I lost someone very special to me in the fallout over this. Even when I began to change recently (if haltingly) and move away from the hellfire part in response to a growing (if naive and finally yet-again betrayed) trust on my end, the damage was perhaps already done for now, and only time can bring healing.

Sometimes two people are each waiting for the other to make a leap, but it's a catch-22 because neither wants to do so before the other. Well, I've made mine on my own, again. Maybe that's the only way it ever can or should be. It all just seems so silly to me now. I suppose the truth I've gained is worth the price, but it's a truth I wish I had had then, as maybe things would have been easier or worked out better. But there were other complicating factors too...

I don't really update the blog anymore except with like quotes or links or little videos, but I may do one more big post in the coming weeks about Virtue Ethics and my realizations regarding rejecting closed systems and dogmatism and legalistic/fundamentalist approaches to morality.

Of course, I don't in the least BLAME Faith for these approaches or manifestations. To me, it's obvious that I was attracted to such interpretations OF religion because of underlying psychological factors on my part, that involved their own sort of fragmented attraction to the Good understood in a childish way. Religion didn't "cause" it, and indeed it has only been in the context of a religious narrative or world-of-symbols that I've been able to resolve those issues and grow "through" them. Something like "Came for the repression but stayed for the redemption" I guess.

I'm not sure if it will do much good for people who haven't discovered such realizations for themselves experientially (I really don't think it's something one can be debated into, as I was once on the immature side of such debate, and only became more polarized and reactionary) but maybe it would help provide a language for people who have achieved it.

Pax

Jordan said...

Wow, my experiences aren't that deep, probably because my IQ is lower than the current thermostat reading in my home. I came out at 16 and never chose to hide being gay from the clergy or anyone else for that matter. Whenever I hear a priest go off into a homophobic rant, I just cringe knowing how much self hatred these men experience daily. Oddly, Pope Benedict's chaste embrace of Msgr. Gaenswein is all chill. Why don't more priests have a "special friend"? It'd do them good and the special friendliness doesn't have to be sexual.

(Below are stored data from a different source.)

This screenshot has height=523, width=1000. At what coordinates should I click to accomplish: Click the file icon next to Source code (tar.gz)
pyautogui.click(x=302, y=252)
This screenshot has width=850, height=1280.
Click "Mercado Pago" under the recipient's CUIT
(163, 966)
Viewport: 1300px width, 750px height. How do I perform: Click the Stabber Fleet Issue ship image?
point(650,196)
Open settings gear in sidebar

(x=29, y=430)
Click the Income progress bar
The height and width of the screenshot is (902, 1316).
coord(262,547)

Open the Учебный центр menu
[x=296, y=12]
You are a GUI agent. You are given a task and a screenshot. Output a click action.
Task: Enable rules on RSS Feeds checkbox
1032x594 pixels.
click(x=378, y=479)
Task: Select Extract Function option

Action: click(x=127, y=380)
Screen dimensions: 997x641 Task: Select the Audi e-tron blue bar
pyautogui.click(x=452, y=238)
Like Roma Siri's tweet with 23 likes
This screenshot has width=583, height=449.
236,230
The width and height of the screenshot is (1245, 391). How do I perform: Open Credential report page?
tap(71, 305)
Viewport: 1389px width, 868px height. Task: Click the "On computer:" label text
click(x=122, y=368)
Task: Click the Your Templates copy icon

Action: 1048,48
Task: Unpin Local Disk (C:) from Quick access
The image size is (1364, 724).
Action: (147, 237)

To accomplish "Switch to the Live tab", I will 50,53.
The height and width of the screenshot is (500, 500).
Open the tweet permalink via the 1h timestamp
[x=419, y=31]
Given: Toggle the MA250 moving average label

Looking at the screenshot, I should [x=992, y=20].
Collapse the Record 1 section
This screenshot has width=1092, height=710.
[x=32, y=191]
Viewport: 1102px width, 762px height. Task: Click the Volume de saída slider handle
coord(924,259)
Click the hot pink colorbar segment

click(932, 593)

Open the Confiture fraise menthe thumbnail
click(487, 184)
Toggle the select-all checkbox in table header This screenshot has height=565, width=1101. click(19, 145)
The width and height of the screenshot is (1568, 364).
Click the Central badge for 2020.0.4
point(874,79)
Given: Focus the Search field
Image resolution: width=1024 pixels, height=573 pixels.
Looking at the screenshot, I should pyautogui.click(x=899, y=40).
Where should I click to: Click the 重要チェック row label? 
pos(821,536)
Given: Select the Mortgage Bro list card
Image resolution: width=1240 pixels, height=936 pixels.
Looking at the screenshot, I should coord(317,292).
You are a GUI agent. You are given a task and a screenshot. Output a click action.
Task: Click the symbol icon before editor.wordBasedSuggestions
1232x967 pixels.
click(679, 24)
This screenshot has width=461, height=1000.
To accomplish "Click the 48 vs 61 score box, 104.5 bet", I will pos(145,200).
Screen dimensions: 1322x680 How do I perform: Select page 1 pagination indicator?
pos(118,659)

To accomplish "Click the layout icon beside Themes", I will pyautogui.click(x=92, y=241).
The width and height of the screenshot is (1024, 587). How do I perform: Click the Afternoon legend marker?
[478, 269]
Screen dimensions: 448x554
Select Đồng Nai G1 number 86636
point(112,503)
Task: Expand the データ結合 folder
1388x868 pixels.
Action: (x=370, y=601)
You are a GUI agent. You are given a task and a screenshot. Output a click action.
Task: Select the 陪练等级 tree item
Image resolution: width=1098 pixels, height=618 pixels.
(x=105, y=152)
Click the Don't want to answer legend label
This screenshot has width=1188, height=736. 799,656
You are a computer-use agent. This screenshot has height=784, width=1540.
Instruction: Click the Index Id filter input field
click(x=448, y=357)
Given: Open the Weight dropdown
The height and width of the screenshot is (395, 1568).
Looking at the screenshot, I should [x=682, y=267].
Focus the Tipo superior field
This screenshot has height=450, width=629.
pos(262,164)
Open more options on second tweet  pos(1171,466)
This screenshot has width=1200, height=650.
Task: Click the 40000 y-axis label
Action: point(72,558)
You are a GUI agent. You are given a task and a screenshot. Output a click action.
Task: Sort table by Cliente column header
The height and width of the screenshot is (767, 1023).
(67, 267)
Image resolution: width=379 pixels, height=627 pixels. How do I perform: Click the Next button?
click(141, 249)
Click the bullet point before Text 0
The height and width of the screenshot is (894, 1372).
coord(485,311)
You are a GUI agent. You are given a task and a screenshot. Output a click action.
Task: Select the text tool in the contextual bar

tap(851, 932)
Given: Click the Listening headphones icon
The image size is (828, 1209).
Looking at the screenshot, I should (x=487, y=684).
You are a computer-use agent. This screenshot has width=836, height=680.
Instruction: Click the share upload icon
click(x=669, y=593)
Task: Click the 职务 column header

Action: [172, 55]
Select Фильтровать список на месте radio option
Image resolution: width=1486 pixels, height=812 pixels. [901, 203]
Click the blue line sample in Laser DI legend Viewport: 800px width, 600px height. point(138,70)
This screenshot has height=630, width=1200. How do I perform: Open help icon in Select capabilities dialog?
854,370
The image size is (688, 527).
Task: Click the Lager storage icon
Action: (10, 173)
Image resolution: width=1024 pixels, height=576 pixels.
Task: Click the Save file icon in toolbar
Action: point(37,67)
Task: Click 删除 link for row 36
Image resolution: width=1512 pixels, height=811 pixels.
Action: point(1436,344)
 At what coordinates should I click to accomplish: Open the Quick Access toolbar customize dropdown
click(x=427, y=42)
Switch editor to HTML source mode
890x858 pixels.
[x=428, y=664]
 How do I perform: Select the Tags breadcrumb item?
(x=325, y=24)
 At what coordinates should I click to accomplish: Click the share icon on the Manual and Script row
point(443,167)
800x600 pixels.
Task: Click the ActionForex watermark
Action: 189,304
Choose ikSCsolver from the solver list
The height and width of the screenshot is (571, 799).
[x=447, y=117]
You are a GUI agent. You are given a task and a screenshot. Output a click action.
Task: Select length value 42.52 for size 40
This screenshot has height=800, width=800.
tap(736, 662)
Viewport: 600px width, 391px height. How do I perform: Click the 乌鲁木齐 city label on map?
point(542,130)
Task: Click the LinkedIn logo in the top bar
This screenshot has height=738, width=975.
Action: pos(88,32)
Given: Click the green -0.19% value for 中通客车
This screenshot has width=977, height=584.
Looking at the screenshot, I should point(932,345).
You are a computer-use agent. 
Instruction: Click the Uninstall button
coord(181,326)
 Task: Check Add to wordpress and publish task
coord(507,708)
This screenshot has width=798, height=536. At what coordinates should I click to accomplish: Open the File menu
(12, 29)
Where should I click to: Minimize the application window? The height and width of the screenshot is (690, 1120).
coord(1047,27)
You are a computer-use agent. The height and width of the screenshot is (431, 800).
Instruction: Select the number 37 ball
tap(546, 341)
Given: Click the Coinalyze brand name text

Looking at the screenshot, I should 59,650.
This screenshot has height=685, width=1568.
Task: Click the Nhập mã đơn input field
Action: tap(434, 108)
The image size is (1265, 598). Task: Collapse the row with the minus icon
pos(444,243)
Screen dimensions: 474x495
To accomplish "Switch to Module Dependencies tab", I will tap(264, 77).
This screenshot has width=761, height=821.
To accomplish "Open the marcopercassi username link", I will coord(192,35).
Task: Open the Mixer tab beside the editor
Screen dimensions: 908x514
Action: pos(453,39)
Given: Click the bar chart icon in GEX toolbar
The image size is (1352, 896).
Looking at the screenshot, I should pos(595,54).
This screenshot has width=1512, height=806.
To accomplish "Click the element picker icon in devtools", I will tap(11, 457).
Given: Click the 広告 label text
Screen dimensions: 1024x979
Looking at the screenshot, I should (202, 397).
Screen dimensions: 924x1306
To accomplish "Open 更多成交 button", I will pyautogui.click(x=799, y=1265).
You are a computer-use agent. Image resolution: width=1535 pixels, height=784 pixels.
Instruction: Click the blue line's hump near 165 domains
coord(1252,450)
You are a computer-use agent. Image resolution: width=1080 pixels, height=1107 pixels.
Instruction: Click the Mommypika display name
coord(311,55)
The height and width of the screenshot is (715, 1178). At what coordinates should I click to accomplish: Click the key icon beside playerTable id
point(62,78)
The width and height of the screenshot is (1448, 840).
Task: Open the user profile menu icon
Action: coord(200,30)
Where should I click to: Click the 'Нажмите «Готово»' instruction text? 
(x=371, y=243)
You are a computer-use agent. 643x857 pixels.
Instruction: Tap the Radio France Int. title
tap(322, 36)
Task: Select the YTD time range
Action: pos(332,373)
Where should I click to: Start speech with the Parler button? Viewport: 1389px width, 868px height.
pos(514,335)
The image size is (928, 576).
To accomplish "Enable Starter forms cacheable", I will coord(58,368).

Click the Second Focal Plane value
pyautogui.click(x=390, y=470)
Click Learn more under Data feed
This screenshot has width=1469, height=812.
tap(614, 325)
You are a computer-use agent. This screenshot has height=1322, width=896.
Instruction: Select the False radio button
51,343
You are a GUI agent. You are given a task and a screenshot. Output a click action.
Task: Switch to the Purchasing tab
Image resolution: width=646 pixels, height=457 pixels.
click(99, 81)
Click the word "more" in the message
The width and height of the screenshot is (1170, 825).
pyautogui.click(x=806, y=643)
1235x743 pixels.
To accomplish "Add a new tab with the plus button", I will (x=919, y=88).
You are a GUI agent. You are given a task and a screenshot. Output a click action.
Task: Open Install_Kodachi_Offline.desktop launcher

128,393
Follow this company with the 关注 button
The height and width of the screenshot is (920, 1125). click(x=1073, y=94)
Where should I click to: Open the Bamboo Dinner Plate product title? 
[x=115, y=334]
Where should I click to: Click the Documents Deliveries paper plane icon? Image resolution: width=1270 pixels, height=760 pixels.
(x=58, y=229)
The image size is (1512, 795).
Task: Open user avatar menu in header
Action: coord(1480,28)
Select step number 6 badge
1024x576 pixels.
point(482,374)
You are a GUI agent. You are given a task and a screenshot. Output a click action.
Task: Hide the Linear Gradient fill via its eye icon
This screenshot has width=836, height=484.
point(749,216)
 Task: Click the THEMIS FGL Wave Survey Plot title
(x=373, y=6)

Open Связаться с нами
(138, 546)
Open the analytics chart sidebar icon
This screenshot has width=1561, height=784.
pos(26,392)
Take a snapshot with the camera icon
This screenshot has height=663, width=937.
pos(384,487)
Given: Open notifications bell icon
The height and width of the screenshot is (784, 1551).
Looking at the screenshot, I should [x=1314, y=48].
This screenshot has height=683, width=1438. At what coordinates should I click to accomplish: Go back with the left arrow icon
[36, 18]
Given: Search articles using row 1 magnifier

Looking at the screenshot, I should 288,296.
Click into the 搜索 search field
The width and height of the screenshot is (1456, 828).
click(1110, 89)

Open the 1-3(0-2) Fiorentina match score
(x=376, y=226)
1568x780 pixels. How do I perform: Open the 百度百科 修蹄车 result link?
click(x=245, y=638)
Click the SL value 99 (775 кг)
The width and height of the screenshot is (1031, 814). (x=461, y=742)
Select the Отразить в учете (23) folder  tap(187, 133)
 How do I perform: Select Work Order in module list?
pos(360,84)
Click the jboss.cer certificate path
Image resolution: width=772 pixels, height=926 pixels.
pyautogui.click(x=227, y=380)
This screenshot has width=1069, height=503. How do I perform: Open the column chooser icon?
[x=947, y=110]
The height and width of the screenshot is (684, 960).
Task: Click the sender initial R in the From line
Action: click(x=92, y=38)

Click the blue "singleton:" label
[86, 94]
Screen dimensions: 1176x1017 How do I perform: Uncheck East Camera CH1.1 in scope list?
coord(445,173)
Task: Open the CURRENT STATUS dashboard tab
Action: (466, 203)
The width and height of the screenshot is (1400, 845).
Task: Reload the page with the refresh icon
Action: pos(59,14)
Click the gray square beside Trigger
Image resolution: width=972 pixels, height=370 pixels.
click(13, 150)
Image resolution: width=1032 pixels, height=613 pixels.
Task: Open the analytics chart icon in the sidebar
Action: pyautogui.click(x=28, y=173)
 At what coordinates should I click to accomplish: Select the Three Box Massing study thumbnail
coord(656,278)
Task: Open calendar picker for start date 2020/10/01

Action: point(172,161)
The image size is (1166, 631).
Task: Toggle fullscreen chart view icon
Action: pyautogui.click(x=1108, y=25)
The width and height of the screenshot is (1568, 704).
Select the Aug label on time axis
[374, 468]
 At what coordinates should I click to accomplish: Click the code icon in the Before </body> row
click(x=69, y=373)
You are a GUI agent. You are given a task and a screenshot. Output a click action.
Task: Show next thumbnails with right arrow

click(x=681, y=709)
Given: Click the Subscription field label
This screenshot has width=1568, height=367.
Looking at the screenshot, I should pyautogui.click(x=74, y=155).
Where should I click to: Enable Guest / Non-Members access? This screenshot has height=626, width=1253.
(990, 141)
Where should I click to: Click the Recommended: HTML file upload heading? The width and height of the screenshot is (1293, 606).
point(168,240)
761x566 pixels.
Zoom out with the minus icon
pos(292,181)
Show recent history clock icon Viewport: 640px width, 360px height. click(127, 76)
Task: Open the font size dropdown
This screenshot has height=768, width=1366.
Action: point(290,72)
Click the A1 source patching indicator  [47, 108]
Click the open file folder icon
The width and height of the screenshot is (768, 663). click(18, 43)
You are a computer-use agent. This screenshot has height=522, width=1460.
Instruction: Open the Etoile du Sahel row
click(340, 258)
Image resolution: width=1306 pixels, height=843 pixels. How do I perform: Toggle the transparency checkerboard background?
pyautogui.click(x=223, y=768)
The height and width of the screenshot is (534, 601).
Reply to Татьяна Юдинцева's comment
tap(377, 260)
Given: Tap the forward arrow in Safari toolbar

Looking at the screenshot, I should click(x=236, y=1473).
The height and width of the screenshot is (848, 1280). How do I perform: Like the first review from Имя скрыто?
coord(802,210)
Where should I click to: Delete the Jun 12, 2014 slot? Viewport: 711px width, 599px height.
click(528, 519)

This Christmas an agnostic/atheist friend of mine asked, "Jordan, why do you go to church? Isn't Catholicism all about hating on gay people?" I said, "Yeah, you're right. But a healthy chunk of priests, if not a majority of priests, dig dudes. I've learned that I just have to roll with the hypocrisy, because it isn't going away any time soon."

Catholicism, or any religion, is a miniature magnifier of the depravity and triumphs of societies. I'm still in the faith because of a love of the Latin language and a fascination with theological philosophy. Ain't anyone's business that I had a 10 year relationship with a hardcore Marxist (it worked, really!)

Anyway, glad to know you're on the sane path. Can't say that about myself, though.